_THE REQUEST_. Return every line of the material below unchanged.

-- start --

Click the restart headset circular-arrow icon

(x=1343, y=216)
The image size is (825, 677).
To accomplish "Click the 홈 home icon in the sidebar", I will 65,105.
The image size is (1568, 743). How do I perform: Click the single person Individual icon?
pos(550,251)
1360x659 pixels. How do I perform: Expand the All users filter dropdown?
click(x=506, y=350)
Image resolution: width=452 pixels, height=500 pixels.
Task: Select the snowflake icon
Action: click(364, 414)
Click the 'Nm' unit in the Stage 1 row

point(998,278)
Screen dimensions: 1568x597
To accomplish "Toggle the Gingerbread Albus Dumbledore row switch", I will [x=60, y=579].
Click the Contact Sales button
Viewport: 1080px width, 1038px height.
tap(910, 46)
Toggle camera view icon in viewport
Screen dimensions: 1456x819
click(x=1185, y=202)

-- end --

_RESULT BELOW_.
Click the restart headset circular-arrow icon

(x=1343, y=216)
The image size is (825, 677).
To accomplish "Click the 홈 home icon in the sidebar", I will 65,105.
The image size is (1568, 743). How do I perform: Click the single person Individual icon?
pos(550,251)
1360x659 pixels. How do I perform: Expand the All users filter dropdown?
click(x=506, y=350)
Image resolution: width=452 pixels, height=500 pixels.
Task: Select the snowflake icon
Action: click(364, 414)
Click the 'Nm' unit in the Stage 1 row

point(998,278)
Screen dimensions: 1568x597
To accomplish "Toggle the Gingerbread Albus Dumbledore row switch", I will [x=60, y=579].
Click the Contact Sales button
Viewport: 1080px width, 1038px height.
tap(910, 46)
Toggle camera view icon in viewport
Screen dimensions: 1456x819
click(x=1185, y=202)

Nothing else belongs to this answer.